Negli ospedali italiani le infezioni contratte in corsia provocano poco meno di 50mila morti l’anno. Una strage.
Il fenomeno ormai ha assunto dimensioni gravissime ed in pochi anni è più che raddoppiato. Per di più è taciuto, passato sotto silenzio poiché ritenuto, a torto, ineluttabile, un rischio inevitabile connesso alla malattia ed al ricovero.
In pochi anni e cioè dal 2003 al 2106 si è passati da 18.668 decessi a 49.301. L’Italia conta il 30% di tutte le morti per sepsi nei 28 Paesi UE.
Il dato emerge dal Rapporto Osservasalute 2018 presentato ieri a Roma. “C’è una strage in corso – ha detto Walter Ricciardi, Direttore dell’Osservatorio nazionale sulla salute – migliaia di persone muoiono ogni giorno per infezioni ospedaliere, ma il fenomeno viene sottovalutato. Abbiamo studiato questo fenomeno per 3 anni, ora possiamo parlare di emergenza nazionale: il Piano nazionale di contrasto all’antibioticoresistenza c’è, ma è rimasto sulla carta. Occorre intervenire per contrastare efficacemente un problema davvero insidioso“.
Si tratta di un vero e proprio allarme rosso. In 13 anni, il tasso di mortalità per infezioni contratte in ospedale è raddoppiato sia per gli uomini che per le donne. L’aumento del fenomeno è stato osservato in tutte le fasce d’età, ma in particolar modo per gli individui dai 75 anni in su. I tassi regionali, spiega il rapporto Osservasalute, presentano un’alta variabilità geografica, con valori più elevati nel Centro e nel Nord e valori più bassi nelle regioni meridionali.

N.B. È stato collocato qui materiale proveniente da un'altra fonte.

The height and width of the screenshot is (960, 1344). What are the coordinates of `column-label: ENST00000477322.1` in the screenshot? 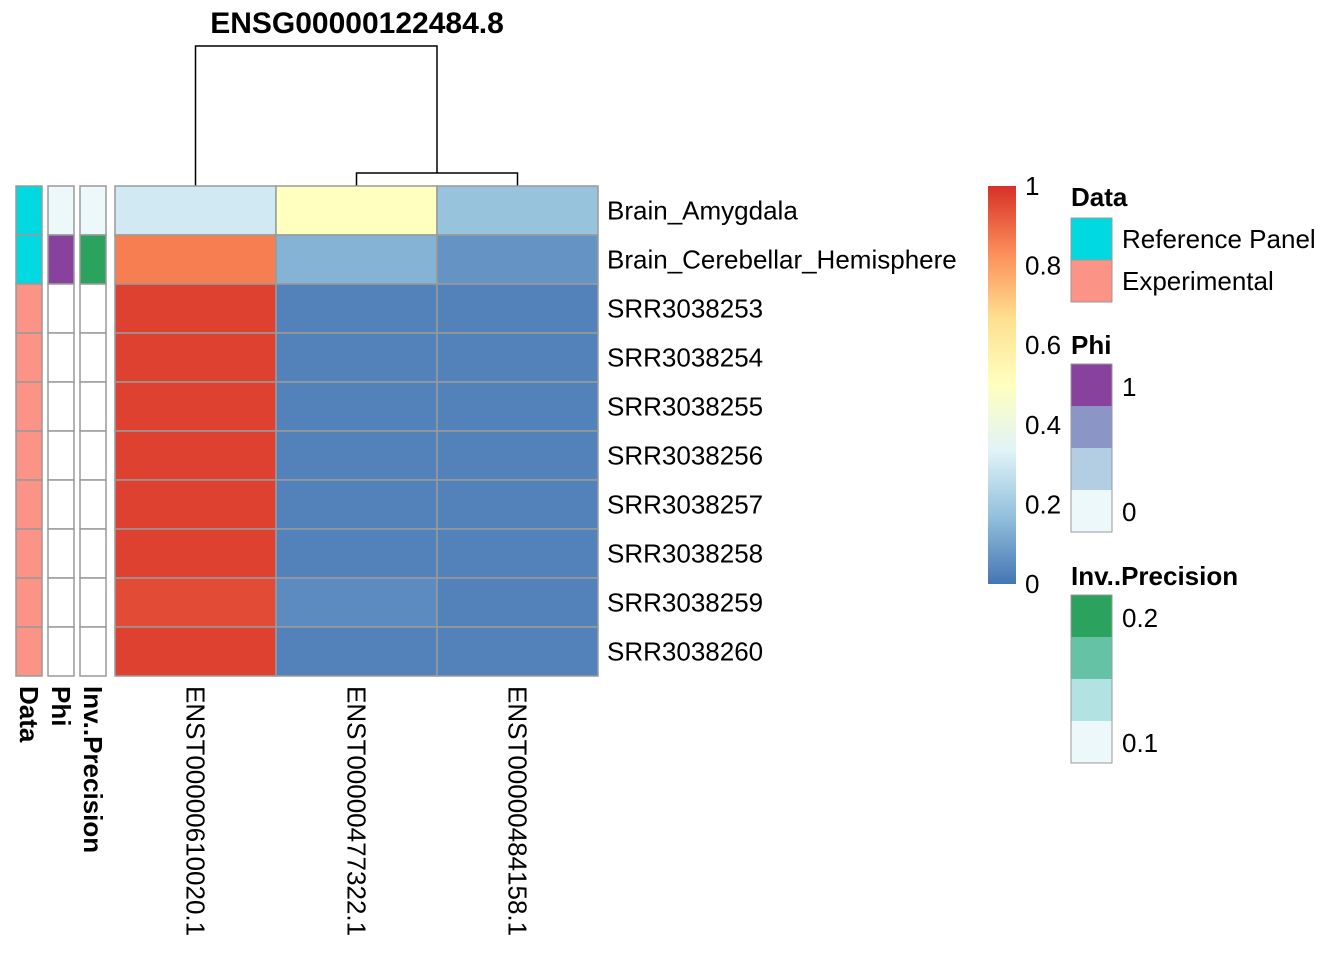 It's located at (357, 811).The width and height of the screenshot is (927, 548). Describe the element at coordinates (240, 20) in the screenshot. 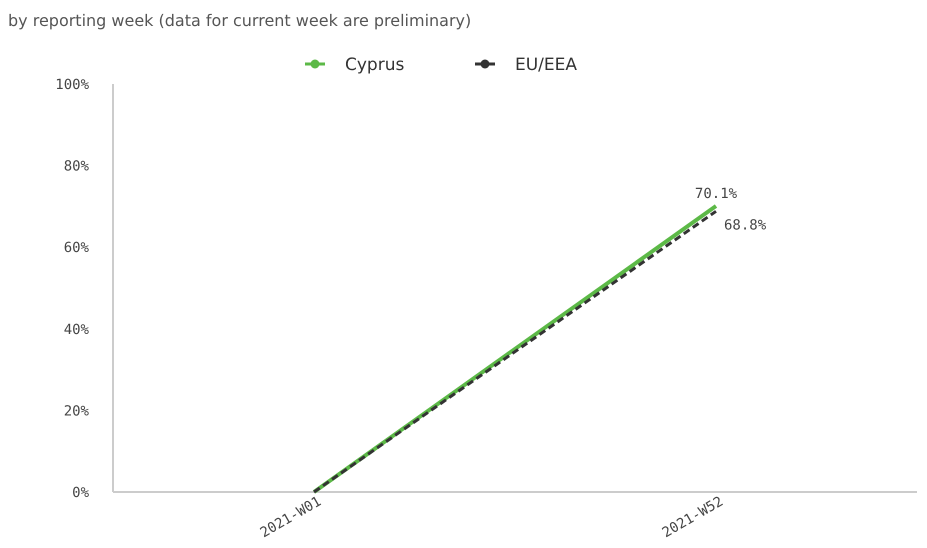

I see `chart-subtitle: by reporting week (data for current week are preliminary)` at that location.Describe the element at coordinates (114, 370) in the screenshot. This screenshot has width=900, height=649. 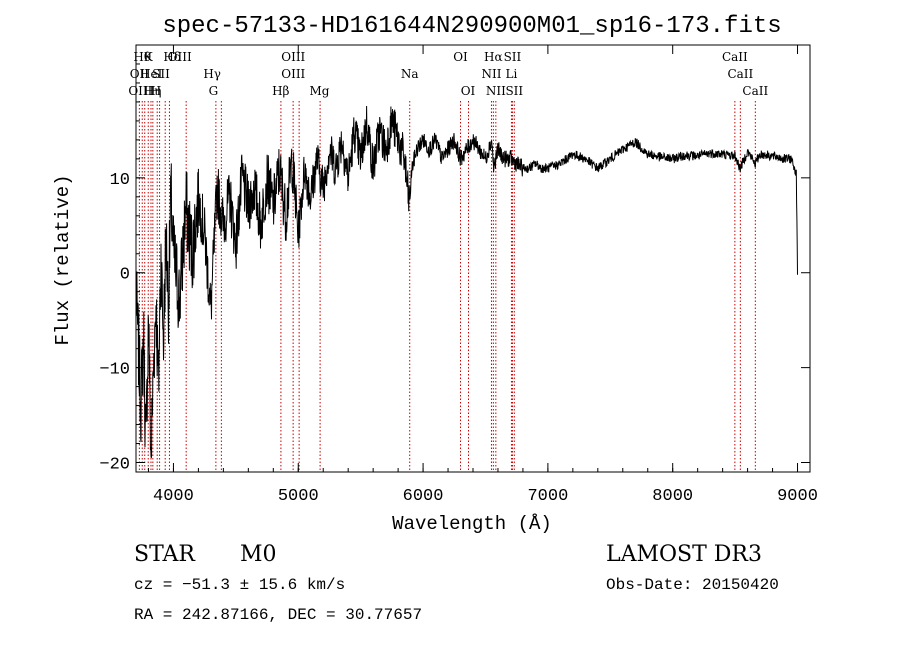
I see `y-tick-label: −10` at that location.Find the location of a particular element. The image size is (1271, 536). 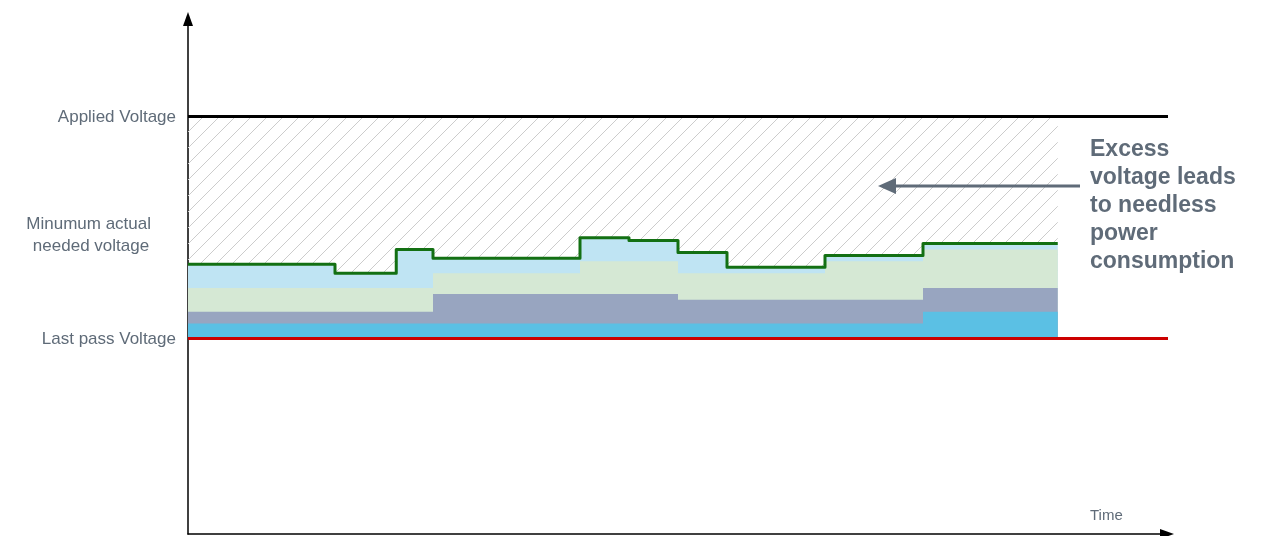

Nel 2016 per gli uomini i valori più alti sono stati registrati in Emilia Romagna e Friuli Venezia Giulia, i più bassi in Campania e Sicilia. Per quanto riguarda le donne, i più alti sono in Emilia Romagna e Liguria e livelli minori in Campania e Sicilia come per gli uomini. Il gap territoriale può però in parte essere legato alla maggiore attenzione da parte delle strutture ospedaliere nel riportare le cause di morte nel certificato.